A set of Android user interface guides, released by Mutual Mobile, seeks to create standards for a platform where “official” standards don’t exist.

The company’s Android Design Guidelines, first released in March, contained tables and charts that depict the differences in screen sizes between Android versions and explain how that affects design. It also included an explanation of how the user interface changes with the size of various handheld devices. Version 1.1 of the guidelines, which came out in late April, added coverage of the Honeycomb version of Android, which runs only on large-screen tables.

The guidelines include screenshots comparing versions of different, well-known applications (like Facebook) in both Android and Apple’s iOS, which allow designers to see that although certain features, like tab bars, seem essential to Android design, they aren’t always required.

The guidelines follow the whole process of designing an application and all of its elements, including pop-up windows, colors, fonts and list views, through screenshots, so designers can have examples in front of them during the development process.

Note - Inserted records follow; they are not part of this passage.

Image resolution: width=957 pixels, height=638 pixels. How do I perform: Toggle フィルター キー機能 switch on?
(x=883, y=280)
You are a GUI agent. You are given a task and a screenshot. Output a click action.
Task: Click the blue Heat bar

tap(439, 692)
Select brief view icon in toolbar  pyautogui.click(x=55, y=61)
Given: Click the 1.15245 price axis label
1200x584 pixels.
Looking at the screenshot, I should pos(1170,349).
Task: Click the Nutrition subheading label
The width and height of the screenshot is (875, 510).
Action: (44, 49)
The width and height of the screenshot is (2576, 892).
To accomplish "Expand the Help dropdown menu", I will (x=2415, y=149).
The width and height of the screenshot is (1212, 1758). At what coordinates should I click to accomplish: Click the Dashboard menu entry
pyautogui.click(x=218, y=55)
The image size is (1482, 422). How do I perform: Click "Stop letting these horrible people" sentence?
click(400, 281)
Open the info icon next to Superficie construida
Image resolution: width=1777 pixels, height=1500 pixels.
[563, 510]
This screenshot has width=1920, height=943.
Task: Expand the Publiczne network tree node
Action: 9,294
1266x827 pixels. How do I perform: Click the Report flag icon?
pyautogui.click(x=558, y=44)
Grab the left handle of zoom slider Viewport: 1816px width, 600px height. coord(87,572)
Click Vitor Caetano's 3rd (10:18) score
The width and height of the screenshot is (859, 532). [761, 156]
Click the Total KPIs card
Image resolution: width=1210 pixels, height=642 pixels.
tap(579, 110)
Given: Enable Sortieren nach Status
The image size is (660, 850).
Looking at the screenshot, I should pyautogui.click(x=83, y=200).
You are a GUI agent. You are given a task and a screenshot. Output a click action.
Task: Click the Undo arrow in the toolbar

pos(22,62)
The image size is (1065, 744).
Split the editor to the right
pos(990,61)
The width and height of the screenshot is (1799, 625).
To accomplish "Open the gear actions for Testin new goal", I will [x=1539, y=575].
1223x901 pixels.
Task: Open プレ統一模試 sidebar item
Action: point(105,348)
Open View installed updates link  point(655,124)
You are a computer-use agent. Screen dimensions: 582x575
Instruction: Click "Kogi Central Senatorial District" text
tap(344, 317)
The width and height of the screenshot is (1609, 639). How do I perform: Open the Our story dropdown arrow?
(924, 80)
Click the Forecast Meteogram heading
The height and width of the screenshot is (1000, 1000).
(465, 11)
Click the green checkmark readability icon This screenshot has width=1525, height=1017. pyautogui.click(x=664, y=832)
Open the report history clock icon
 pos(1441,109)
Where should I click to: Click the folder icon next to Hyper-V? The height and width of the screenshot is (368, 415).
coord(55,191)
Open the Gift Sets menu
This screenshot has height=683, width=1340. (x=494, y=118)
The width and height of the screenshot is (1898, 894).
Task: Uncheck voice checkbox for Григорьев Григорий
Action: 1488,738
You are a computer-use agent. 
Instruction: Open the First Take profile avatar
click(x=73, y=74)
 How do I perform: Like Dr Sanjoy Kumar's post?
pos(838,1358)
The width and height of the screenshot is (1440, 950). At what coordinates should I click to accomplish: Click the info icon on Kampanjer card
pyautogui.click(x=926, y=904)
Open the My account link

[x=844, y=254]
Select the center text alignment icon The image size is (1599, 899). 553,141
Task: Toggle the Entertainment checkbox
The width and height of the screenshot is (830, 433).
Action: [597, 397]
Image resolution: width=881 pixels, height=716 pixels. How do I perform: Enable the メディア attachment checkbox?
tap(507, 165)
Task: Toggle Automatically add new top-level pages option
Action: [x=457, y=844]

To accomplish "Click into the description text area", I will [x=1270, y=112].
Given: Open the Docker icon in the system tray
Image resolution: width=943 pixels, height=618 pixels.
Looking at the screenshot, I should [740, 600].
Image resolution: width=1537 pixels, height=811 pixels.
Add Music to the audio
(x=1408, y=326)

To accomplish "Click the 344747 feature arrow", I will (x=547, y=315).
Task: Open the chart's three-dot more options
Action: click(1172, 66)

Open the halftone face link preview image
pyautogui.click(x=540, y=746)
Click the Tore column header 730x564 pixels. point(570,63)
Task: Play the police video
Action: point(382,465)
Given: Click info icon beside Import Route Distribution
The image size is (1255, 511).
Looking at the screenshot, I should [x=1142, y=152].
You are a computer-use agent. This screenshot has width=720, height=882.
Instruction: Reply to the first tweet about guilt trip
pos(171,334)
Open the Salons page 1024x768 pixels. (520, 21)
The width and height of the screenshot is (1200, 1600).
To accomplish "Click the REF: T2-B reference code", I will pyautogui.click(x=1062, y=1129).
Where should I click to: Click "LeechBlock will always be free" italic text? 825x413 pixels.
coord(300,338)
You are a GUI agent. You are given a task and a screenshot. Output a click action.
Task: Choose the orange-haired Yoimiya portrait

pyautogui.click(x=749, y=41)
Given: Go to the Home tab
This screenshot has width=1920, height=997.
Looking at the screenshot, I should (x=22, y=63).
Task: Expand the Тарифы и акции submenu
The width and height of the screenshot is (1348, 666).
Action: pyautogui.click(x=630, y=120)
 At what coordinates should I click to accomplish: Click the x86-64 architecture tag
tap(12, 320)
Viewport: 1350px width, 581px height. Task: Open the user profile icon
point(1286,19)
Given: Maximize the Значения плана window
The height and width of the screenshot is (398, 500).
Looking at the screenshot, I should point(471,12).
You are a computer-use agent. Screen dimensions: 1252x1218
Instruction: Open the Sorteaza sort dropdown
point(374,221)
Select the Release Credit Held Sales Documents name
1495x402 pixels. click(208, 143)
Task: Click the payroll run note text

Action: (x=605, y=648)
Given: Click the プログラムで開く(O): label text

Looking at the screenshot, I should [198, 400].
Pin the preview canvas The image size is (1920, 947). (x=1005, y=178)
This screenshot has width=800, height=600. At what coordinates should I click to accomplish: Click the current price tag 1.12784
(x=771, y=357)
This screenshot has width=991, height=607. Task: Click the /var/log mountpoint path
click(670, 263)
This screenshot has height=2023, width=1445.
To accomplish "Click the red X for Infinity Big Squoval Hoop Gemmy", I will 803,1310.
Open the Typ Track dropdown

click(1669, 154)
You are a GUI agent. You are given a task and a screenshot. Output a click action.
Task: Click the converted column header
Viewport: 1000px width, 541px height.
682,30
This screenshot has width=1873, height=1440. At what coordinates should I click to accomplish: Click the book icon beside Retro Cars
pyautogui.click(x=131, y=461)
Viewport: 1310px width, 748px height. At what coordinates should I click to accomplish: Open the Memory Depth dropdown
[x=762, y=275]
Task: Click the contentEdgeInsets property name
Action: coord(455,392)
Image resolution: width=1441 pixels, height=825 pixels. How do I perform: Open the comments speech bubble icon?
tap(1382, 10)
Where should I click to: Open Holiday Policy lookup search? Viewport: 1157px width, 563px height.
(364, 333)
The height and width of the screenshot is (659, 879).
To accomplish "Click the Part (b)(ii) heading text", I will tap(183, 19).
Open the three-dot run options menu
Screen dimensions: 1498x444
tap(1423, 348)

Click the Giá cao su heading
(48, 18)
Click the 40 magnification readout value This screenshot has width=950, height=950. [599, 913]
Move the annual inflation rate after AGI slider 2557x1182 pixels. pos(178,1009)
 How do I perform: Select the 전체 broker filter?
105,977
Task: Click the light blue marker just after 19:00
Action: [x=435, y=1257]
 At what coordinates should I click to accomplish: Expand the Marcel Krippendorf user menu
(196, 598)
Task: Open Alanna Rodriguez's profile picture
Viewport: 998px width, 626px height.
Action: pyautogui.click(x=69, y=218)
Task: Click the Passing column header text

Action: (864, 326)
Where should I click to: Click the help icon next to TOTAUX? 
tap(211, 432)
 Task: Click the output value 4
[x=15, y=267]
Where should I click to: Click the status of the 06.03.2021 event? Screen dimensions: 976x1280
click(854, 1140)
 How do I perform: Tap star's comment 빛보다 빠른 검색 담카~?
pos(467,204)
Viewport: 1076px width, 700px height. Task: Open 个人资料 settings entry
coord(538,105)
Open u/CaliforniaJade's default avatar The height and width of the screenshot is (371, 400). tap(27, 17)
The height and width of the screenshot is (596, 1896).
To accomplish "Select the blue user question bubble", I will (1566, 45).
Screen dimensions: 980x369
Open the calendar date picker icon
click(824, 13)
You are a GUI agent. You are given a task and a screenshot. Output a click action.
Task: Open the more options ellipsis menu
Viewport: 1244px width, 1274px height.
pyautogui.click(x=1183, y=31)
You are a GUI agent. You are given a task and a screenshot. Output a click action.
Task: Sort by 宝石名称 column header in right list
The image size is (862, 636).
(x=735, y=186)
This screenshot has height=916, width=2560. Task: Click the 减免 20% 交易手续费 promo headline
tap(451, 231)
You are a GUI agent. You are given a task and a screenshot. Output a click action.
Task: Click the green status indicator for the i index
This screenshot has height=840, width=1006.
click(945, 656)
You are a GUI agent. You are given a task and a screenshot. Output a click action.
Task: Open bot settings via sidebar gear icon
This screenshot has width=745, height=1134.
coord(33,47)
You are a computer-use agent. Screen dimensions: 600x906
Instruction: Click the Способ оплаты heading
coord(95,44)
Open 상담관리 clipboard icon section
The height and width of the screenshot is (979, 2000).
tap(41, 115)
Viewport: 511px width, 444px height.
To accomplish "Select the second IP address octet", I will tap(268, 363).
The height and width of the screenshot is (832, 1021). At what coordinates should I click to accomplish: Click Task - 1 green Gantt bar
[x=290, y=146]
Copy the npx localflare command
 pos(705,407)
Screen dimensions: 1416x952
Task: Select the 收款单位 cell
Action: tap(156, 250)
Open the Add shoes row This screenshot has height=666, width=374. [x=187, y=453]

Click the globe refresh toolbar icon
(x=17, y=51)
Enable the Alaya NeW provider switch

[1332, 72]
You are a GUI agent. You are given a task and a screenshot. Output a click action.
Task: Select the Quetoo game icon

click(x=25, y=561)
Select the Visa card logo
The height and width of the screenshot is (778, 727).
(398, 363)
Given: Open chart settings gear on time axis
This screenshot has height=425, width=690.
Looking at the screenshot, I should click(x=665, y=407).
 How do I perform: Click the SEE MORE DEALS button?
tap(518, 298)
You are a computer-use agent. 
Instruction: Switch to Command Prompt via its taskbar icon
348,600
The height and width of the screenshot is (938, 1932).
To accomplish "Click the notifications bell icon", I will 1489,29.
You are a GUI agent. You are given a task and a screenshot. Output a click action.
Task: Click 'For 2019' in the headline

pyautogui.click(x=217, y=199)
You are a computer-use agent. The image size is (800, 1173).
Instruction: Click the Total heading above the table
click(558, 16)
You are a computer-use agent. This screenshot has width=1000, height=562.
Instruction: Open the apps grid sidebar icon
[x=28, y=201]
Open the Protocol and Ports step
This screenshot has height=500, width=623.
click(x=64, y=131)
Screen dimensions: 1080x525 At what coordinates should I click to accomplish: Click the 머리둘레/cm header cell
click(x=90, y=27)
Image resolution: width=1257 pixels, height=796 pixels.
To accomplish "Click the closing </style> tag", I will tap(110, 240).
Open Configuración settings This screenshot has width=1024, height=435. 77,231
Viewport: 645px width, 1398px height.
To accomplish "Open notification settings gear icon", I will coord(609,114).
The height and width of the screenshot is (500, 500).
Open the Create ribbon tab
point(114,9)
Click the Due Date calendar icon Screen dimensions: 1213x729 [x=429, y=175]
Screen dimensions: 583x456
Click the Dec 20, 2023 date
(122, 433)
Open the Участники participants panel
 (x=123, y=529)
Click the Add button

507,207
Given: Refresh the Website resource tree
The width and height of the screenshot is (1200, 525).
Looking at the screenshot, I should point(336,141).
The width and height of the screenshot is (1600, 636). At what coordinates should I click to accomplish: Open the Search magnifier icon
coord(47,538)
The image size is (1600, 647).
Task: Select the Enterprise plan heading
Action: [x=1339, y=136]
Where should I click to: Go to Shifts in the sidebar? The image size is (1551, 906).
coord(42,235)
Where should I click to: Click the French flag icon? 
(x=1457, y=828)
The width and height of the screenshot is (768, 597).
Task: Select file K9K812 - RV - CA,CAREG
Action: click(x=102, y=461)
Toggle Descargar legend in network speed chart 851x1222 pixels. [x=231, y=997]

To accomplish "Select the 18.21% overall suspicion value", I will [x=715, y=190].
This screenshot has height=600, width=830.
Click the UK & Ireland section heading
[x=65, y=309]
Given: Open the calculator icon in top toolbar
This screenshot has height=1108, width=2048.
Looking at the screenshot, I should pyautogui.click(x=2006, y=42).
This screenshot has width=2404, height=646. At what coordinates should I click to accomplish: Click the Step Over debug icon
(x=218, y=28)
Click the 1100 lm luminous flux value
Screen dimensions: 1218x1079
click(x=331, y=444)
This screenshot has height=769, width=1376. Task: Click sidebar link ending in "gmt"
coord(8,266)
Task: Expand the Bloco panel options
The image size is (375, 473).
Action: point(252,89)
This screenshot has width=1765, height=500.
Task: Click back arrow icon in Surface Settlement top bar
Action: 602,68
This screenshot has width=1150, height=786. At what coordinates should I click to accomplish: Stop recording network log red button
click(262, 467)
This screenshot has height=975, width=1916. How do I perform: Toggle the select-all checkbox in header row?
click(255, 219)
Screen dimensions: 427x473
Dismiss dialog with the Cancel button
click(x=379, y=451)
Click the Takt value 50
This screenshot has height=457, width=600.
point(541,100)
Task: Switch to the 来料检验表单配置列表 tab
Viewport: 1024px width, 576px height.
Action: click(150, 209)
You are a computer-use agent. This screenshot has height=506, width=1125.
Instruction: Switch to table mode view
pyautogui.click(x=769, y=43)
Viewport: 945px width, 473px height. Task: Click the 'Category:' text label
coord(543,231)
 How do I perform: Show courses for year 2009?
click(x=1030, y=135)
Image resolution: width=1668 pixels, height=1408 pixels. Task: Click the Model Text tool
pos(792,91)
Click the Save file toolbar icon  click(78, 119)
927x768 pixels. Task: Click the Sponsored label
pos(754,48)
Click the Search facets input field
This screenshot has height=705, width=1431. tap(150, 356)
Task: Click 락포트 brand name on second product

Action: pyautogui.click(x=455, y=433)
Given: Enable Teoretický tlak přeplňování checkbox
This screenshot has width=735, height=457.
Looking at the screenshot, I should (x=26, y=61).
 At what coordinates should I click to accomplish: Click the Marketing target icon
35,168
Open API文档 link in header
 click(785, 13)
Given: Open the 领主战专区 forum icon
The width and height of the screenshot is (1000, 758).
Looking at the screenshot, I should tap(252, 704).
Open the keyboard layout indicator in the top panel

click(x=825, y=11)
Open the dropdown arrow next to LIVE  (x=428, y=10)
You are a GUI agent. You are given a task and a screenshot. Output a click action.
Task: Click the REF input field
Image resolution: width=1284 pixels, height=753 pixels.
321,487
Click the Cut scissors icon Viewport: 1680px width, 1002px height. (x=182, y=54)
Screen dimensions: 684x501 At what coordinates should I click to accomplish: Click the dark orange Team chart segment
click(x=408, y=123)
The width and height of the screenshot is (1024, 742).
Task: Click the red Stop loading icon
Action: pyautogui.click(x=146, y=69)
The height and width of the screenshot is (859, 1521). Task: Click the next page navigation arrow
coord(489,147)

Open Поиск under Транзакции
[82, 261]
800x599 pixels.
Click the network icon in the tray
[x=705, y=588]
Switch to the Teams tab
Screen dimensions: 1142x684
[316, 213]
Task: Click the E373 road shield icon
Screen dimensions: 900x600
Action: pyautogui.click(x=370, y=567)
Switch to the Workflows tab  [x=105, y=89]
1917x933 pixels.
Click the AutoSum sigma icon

Tony Hillerson, software architect at Effective UI, said the Android Design Guidelines allow designers to understand the differences in operating system iterations and hardware in terms of how that affects the UI.

“I think there’s a balance to strike. Android is open, and that means developers have to deal with different carriers and different handsets,” he said, adding that the design guidelines showed that Mutual Mobile “can afford to talk about an elephant in the room, while the official guidelines can’t. A lot of new Android designers approach Android apps as a port of an iPhone app. There is some good advice and discussion to that point.”

Adam Beckley, lead visual designer at Mutual Mobile, compiled the information on developing for Android on the Web and surveyed designers at Mutual Mobile in order to determine this list of best practices. These guidelines are a living document and will change as Google announces new Android OS iterations, he said.

“The Android developer site guidelines are not for designers; there are many things, like naming conventions, that are unique to Android and not necessarily intuitive for designers,” Beckley said. He added that each individual device also has specific nuances, which have been described in the guidelines.

The Android open-source project, run by Google, offers its own set of user interface guidelines.